Deluxeware Weather ($2.99)
Features: Wind Direction/Speed, Local Time, “Actual Feel” Temperature, UV index, Dew Point, Visibility, and Humidity.
Deluxeware Weather is a pretty basic app for the weather genre. That means no radar, no maps, no airport delays, or wind direction/speed. What it does have is all of your basic weather information, such as 7- and 14-day forecasts, current time, the “actual feel” temperature outside and UV index.
Weather Pro ($3.99)
Features: Location Awareness, Wind Speed/Direction, Radar, and Satellite Images
When released last October, Weather Pro had more than its fair share of bugs, many of which seem to be fixed now. This app did crash on me a couple of times, while the other apps in this list did not. However I kept coming back and retrying Weather Pro. What brought me back to it time and time again were the small things, such as a great-looking interface, 3-hour climate monitor and up-to-date wind speeds for all locations. So for $3.99, I suggest giving this one a try.
Fizz Weather ($5.99)
Features: Landscape Forecast Mode, Sunset/Sunrise, Radar, Wind Speed/Direction, Barometer, Visibility, and UV Indices
There were three main features in Fizz that set it apart from its competition. One of those was the slick user interface, the other was the creator’s decision to include reported and predicted airport delays. The third feature that appealed to me was Fizz’s landscape mode. If your iPod touch or iPhone is turned sideways, you have the ability to browse through several informative charts and graphs displaying weather-related information, which was a huge plus.

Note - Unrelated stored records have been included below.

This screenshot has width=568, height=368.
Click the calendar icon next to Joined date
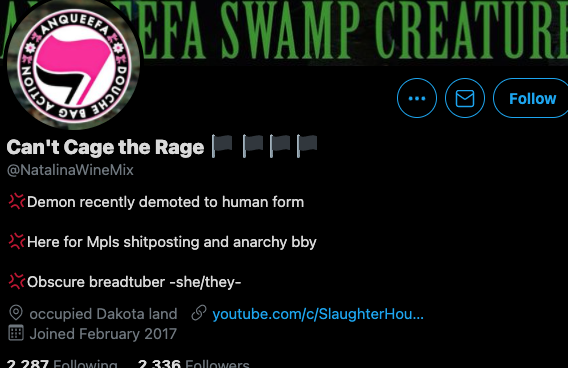(x=16, y=333)
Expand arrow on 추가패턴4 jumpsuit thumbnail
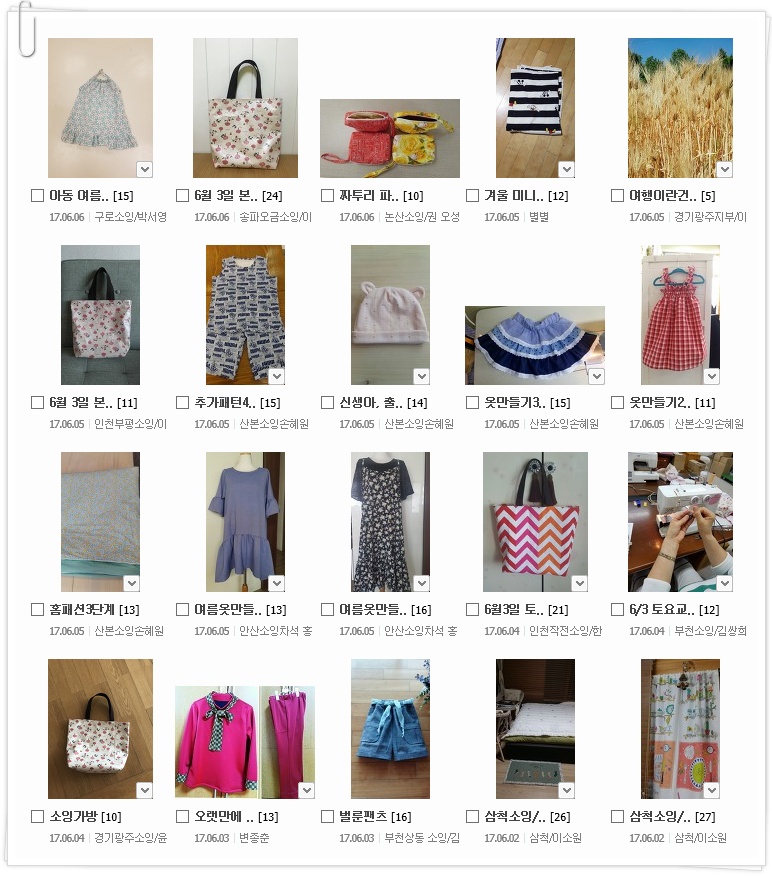Image resolution: width=772 pixels, height=876 pixels. coord(277,377)
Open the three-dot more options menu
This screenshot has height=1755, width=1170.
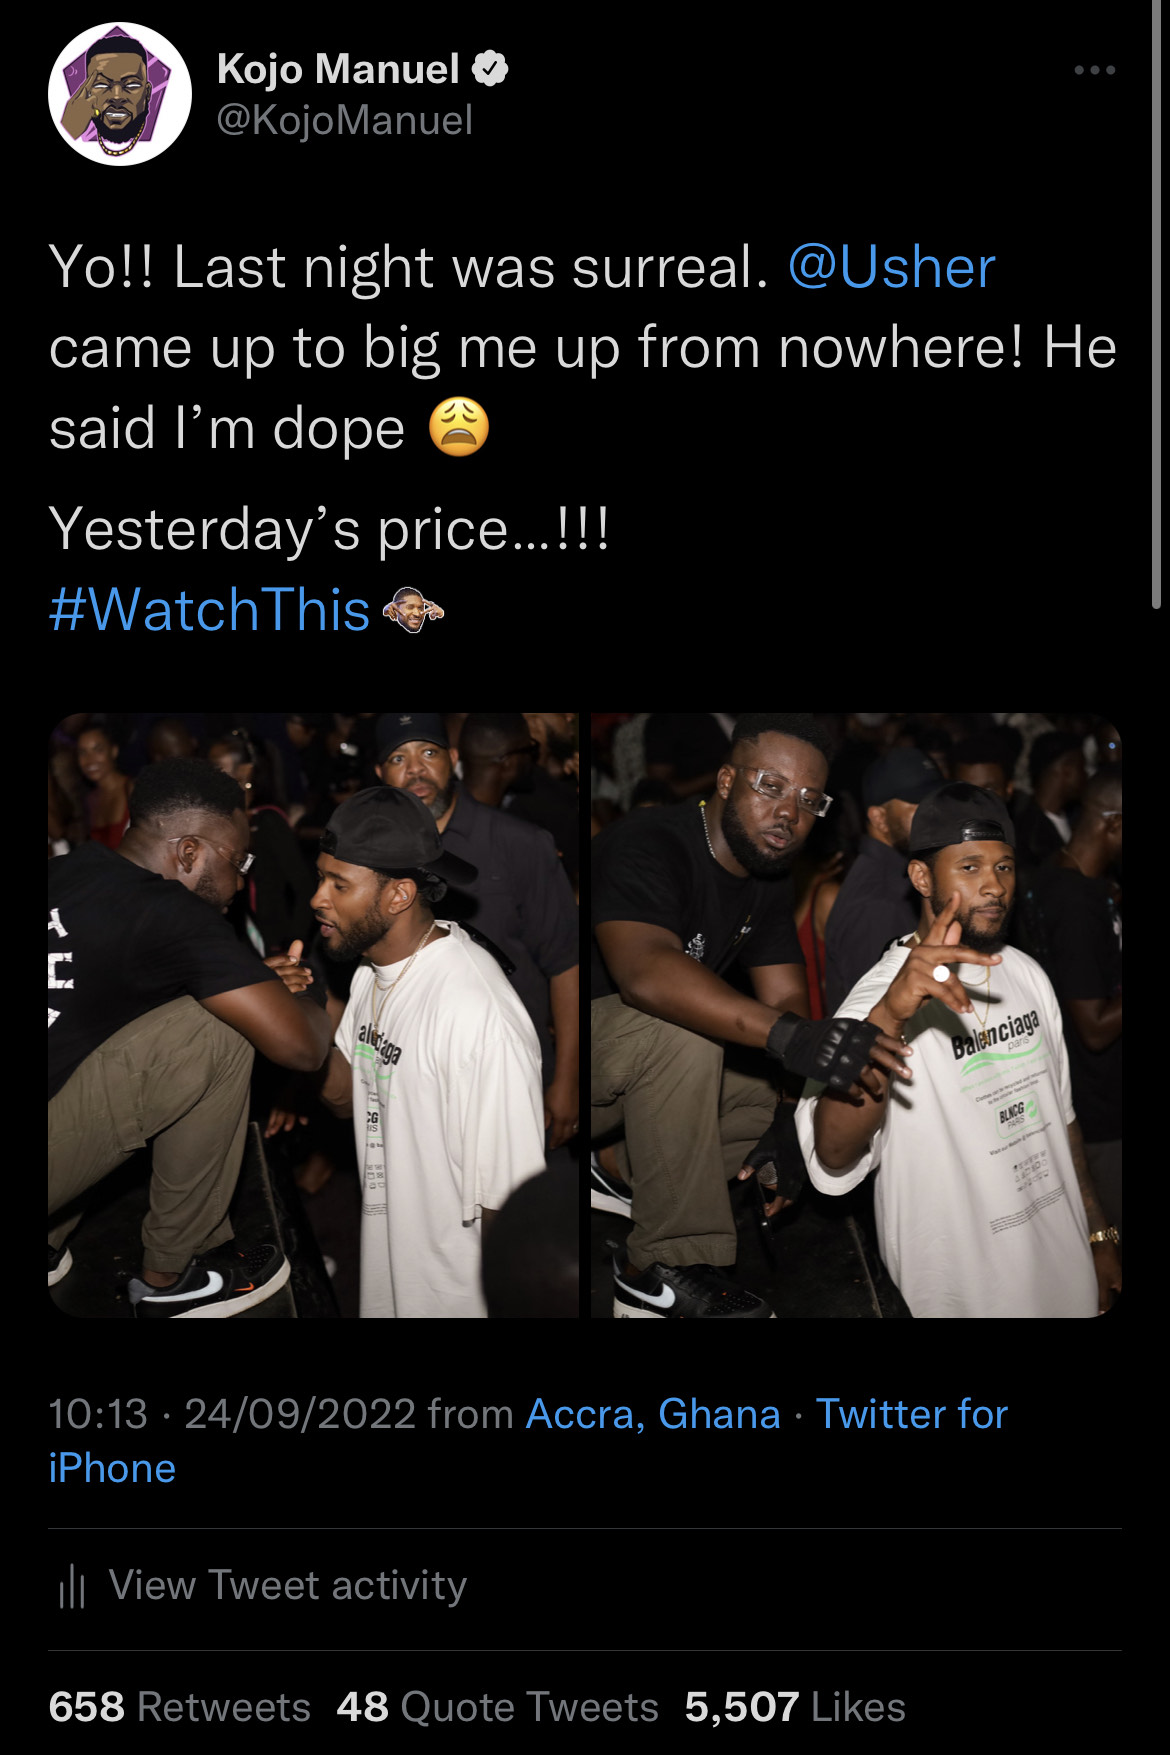(1094, 70)
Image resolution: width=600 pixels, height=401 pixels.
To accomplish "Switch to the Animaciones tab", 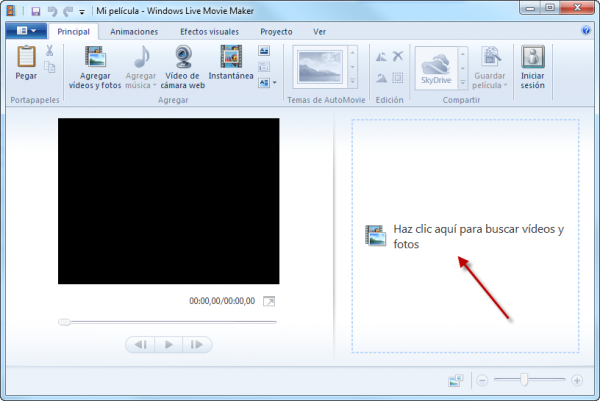I will tap(133, 31).
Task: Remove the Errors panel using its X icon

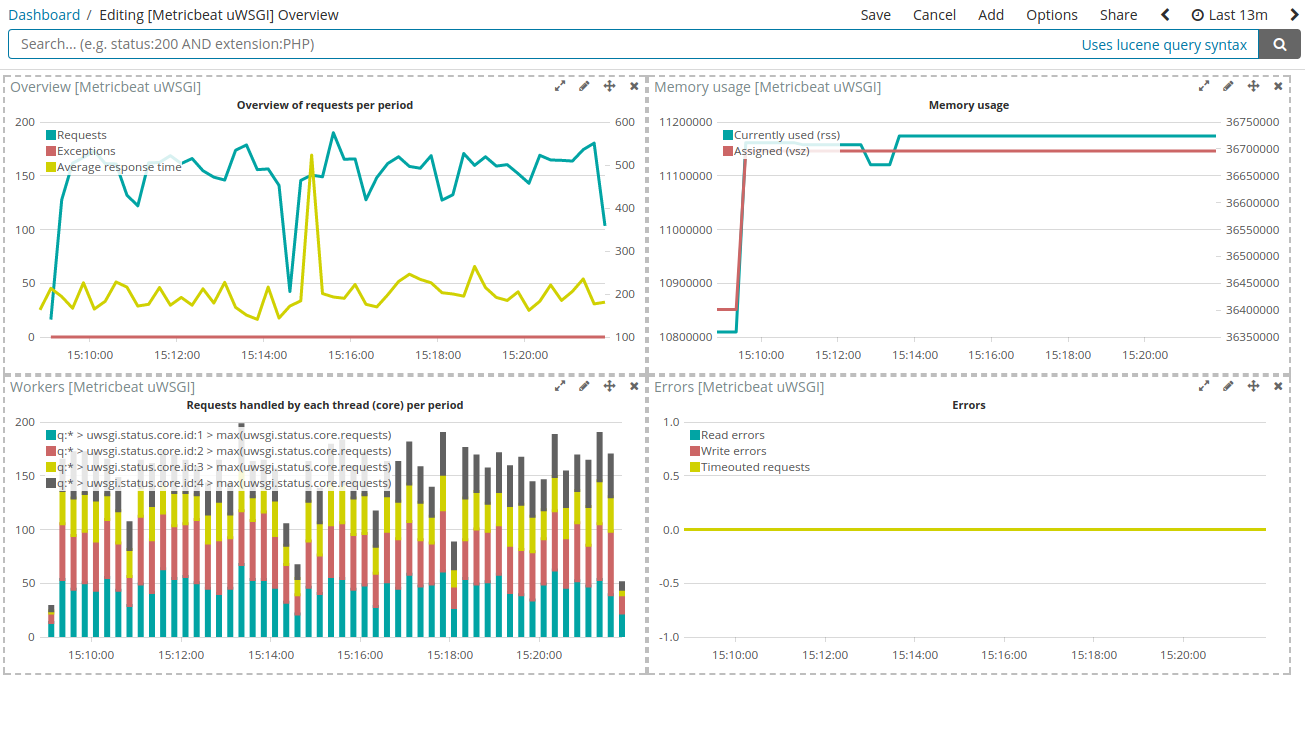Action: pyautogui.click(x=1278, y=386)
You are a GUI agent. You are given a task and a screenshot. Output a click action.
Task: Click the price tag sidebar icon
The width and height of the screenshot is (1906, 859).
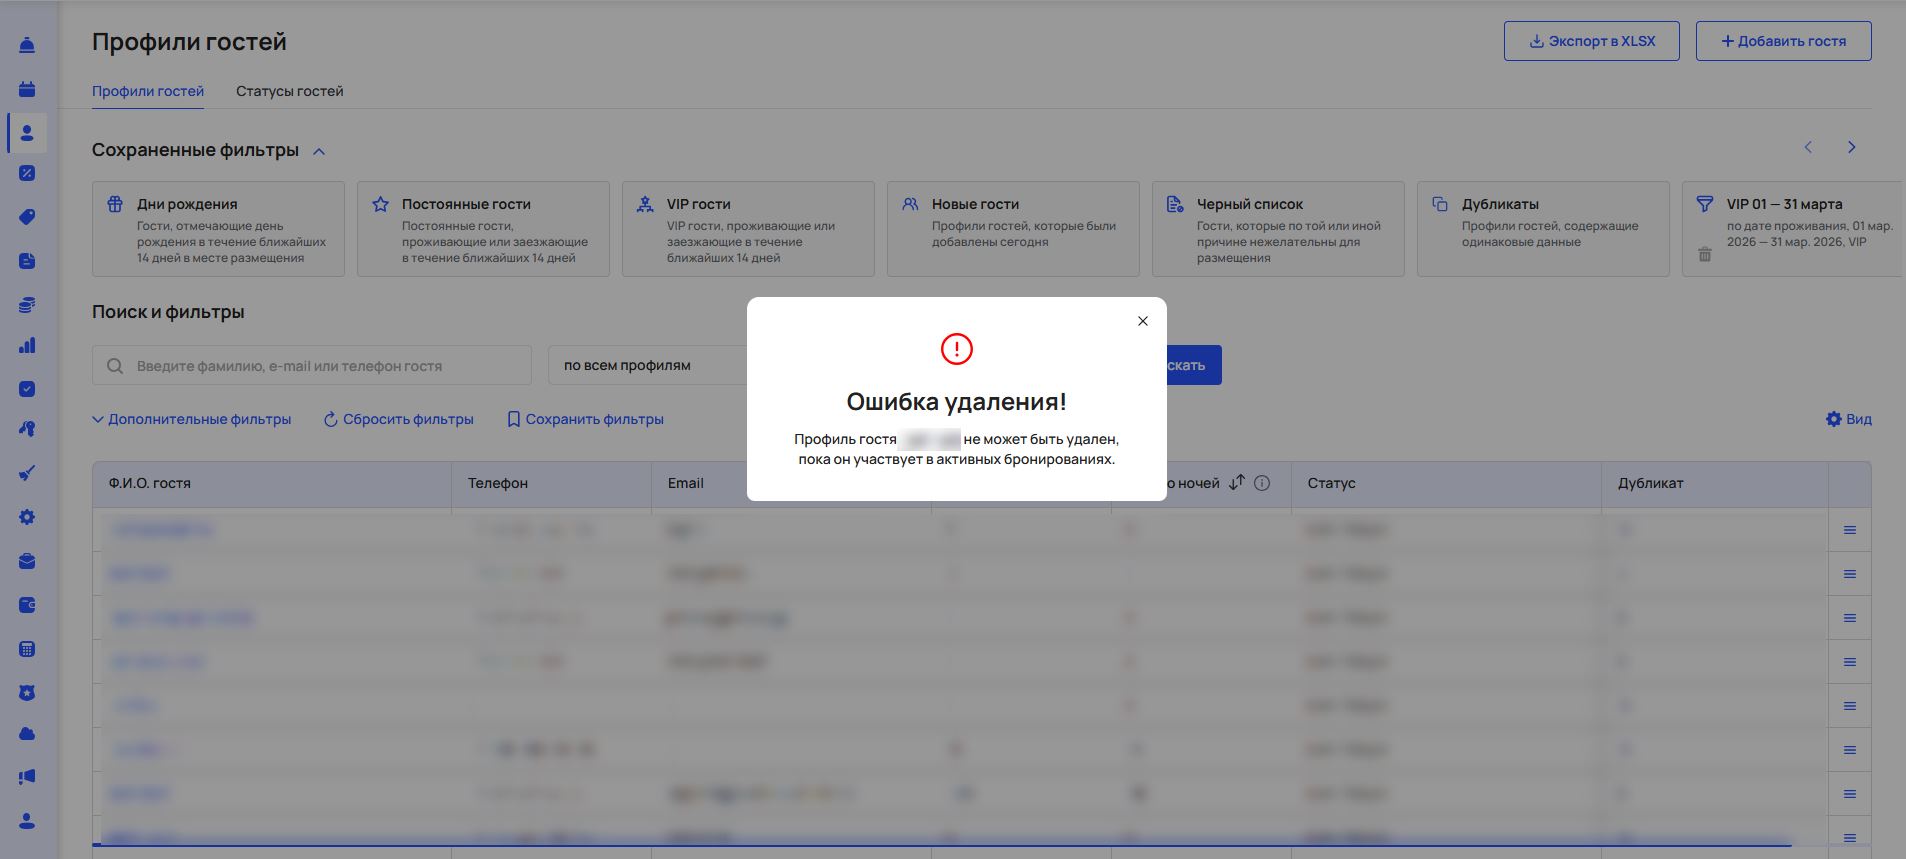tap(27, 217)
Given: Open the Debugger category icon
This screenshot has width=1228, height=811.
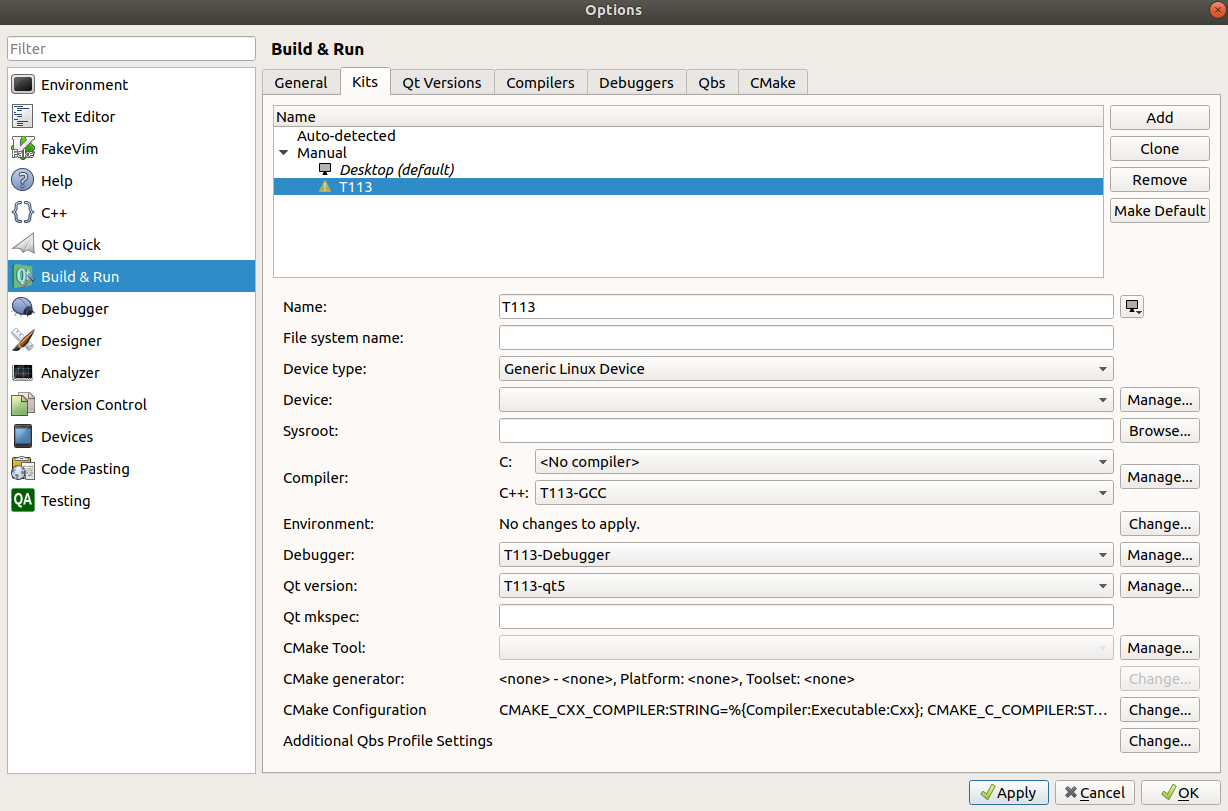Looking at the screenshot, I should pos(23,309).

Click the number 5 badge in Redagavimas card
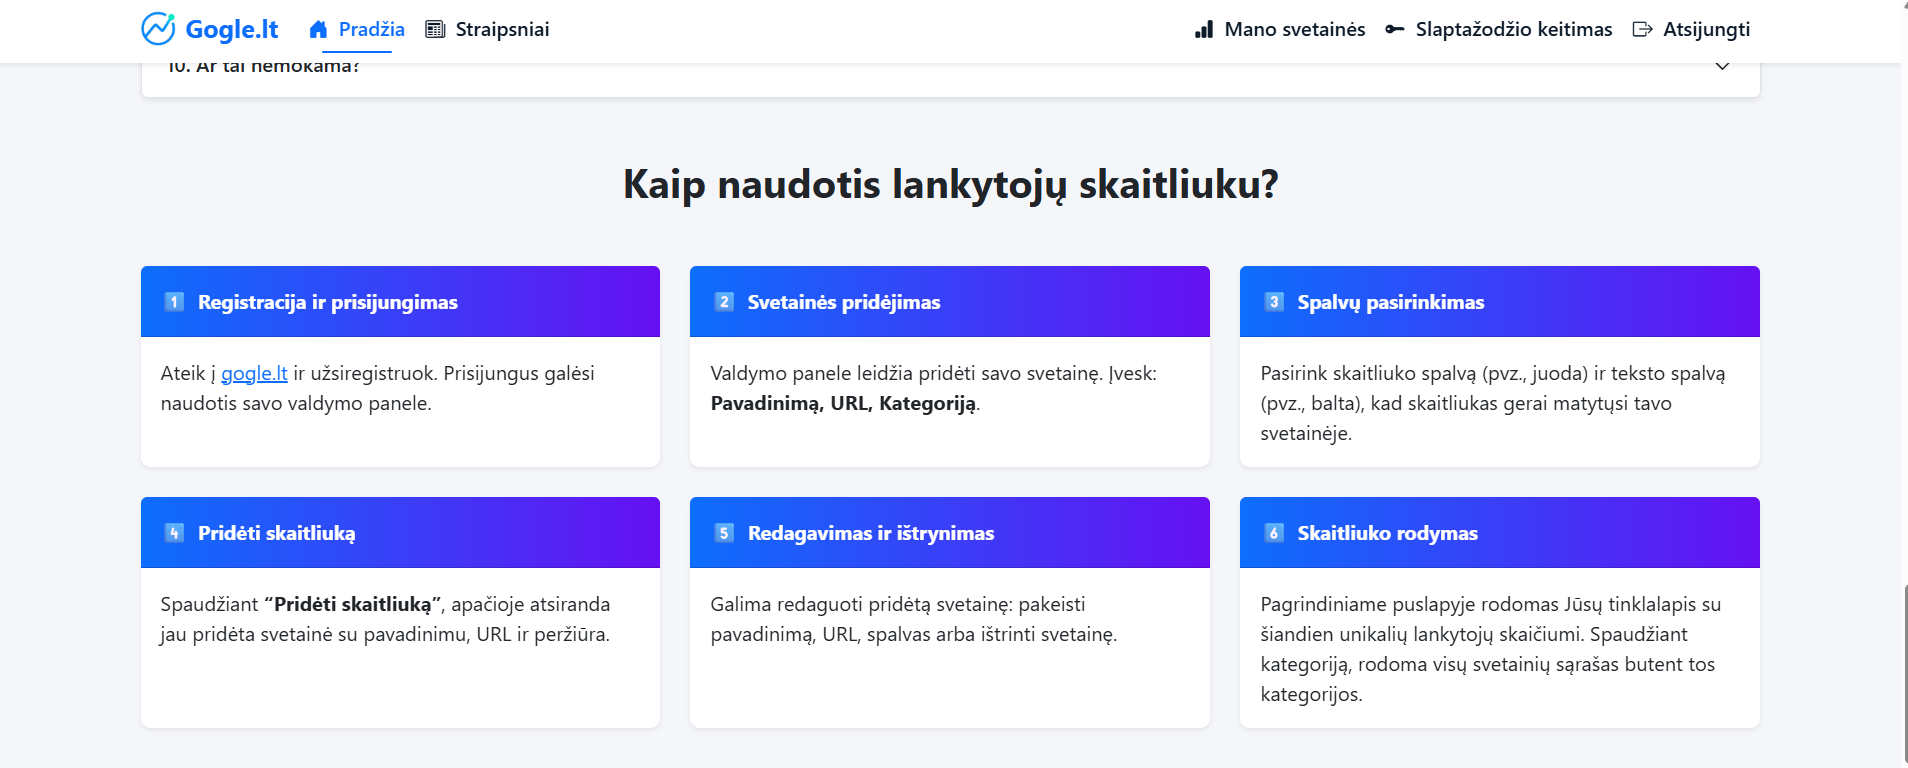pyautogui.click(x=724, y=533)
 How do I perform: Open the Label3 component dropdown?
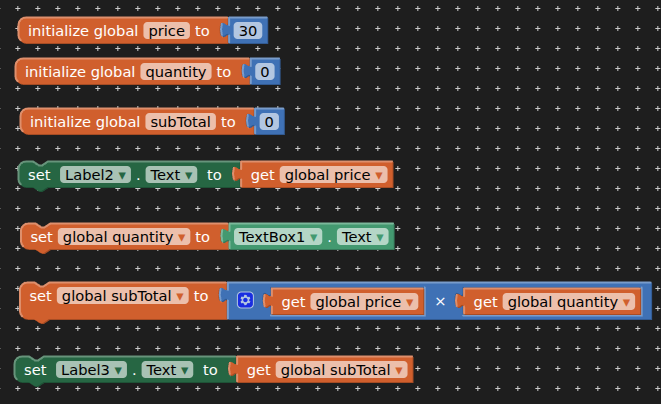(91, 370)
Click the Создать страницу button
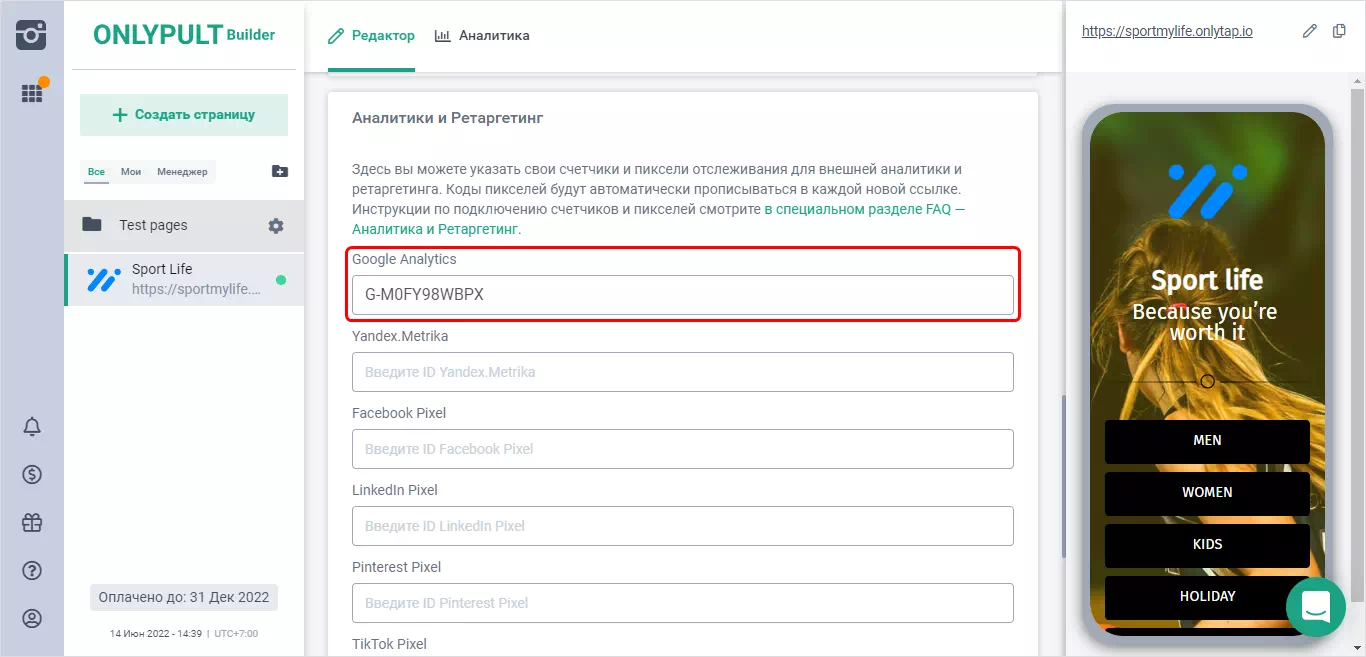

Overall this is a decent, feature-heavy weather app, however there are a few shortcomings. As most of these weather apps have a built-in radar feature, I found Fizz Weather’s to be the most lacking, which is surprising for one of the more expensive apps.
My Weather Mobile ($6.99)
Features: Radar, Wind Speed/Direction, Landscape Mode, and Satellite View
The term “perfect” has earned a certain point of exclusivity in my vocabulary. When I saw the rave reviews this app got in the App Store, I was a bit skeptical. Surprisingly, it lives up to every expectation and is as close to perfect as it could be. This app comes in as the most expensive of this lot, but I will say that as far as paid apps go, it’s easily among the more feature-rich. In fact, it may just have everything you could ask for with a weather app. The full-screen radar and 36-hour trend graphs are extremely beneficial. The graphs are by far one of the greatest features of this application, as they are the powerhorse behind My Weather Mobile’s information. There are graphs for total precipitation, estimated/active precipitation, UV index and more.
Like any iPhone App genre, there are hundreds of options, costing anywhere from small fortunes to nothing. There isn’t necessarily a right or wrong choice as far as choosing a weather application, rather ask yourself which app would be more suitable for your situation. But since it’s also hard not to choose favorites, I find myself using Navclock quite often as a desktop weather and clock solution, and I tend to use Fizz Weather and My Weather Mobile while on the go. I love the information My Weather Mobile provides, yet Fizz’s sleek interface keeps bringing me back for more.